I (and I'm sure others) would like to send IR codes to control AV gear, etc. It would be nice to have a built-in function to accomplish this. Something like:

PutBurst(freq, cycles, state)

where freq is the IR carrier frequency in kHz (32-57kHz), cycles is the number of carrier cycles, and state is 1 for carrier on and 0 for carrier off.

[dkinzer]

I don't yet understand what this would actually do or how it would be used. Does it implement an OutputCapture() on pin 27 where the pulse data is inferred from the frequency and number of cycles? If so, is the duty cycle 50%?

[DH*]

For freq=38kHz, cycles=19, state=1 it would output 500µs of 38kHz (19 * 1/38000) or a 0.5ms pulse of IR.

For freq=38kHz, cycles=57, state=0 it would output nothing for 1500µs (57 * 1/38000) or 1.5ms of no IR.

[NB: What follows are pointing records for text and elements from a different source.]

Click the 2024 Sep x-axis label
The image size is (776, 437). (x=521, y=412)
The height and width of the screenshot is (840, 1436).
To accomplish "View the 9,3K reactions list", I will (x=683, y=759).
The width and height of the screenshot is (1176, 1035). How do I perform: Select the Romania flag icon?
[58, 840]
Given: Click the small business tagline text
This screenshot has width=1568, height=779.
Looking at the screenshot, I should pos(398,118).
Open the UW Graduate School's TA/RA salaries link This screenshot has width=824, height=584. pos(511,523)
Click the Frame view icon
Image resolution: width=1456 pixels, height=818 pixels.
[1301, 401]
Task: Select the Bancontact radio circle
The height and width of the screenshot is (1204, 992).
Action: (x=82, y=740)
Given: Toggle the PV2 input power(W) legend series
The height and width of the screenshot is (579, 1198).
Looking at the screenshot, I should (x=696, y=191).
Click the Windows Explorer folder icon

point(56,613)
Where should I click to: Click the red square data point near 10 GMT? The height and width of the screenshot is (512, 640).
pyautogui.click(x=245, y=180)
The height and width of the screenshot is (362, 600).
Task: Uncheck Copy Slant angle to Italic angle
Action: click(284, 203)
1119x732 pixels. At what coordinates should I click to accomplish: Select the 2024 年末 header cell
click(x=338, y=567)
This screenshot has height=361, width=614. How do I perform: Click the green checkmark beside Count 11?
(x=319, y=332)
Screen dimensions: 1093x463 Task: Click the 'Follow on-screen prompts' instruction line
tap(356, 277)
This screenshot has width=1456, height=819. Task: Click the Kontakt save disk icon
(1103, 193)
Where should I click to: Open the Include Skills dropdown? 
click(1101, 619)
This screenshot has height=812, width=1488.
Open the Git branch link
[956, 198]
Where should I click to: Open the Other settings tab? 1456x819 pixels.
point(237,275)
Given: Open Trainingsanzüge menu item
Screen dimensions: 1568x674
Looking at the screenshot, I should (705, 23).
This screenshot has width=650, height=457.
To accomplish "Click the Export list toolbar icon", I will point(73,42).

If the output capture pin is the only choice then it would need to use that pin. The duty cycle for the carrier can be 50% or less.

It might have been clearer had I used periods (i.e. 1/freq) instead of cycles. This parameter is only used for timing purposes. Philips Pronto CCF files which have become the lingua franca of IR codes use the cycles terminolgy so anyone familiar with them would grasp my intent. And, most MCUs can count cycles directly. It's also the way most manufacturers describe their IR protocols. For example: http://www.cpcares.com/pdf/UPD6121G-001.PDF

One way to do it might be to add a freq parameter for OutputCapture but I would prefer being able to define each pulse and space individually as then all you need to know is how to define a leadin sequence, a "1" bit, a "0" bit and a leadout sequence and you can define any code for any IR protocol with just a few bytes. The example 0.5ms/1.5ms pulse/space sequence is a "1" bit in several IR protocols.

If it were possible to make freq=120kHz, it could even be used for direct X-10 (through an isolation transformer) without needing a PL513/TW523. Jack Schoof said it was possible but I couldn't convince him to add it.

[dkinzer]

So, if I understand correctly, you would need two calls (one with state=1 followed by one with state = 0) to emit the IR for pulse for one bit. If that is the case, perhaps it would be better to use something like:

[DH*]

In general, since they are always in pulse/space pairs, your suggested PutBurst format will work. The off state can be adjusted to account for overhead. I would still prefer being able to set CyclesOn separately. PulseOut on Pin 0 could be used to handle spaces. In many cases, the pulse length is fixed with the space width determining 1 or 0.

Freq would make for more readable code but a table relating units to frequency would suffice. Most IR receivers have fairly wide bandwidth (±5kHz is typical) so the accuracy of the carrier frequency is not critical. Freq also has the advantage that Cycles/Frequency=burst (or space) duration.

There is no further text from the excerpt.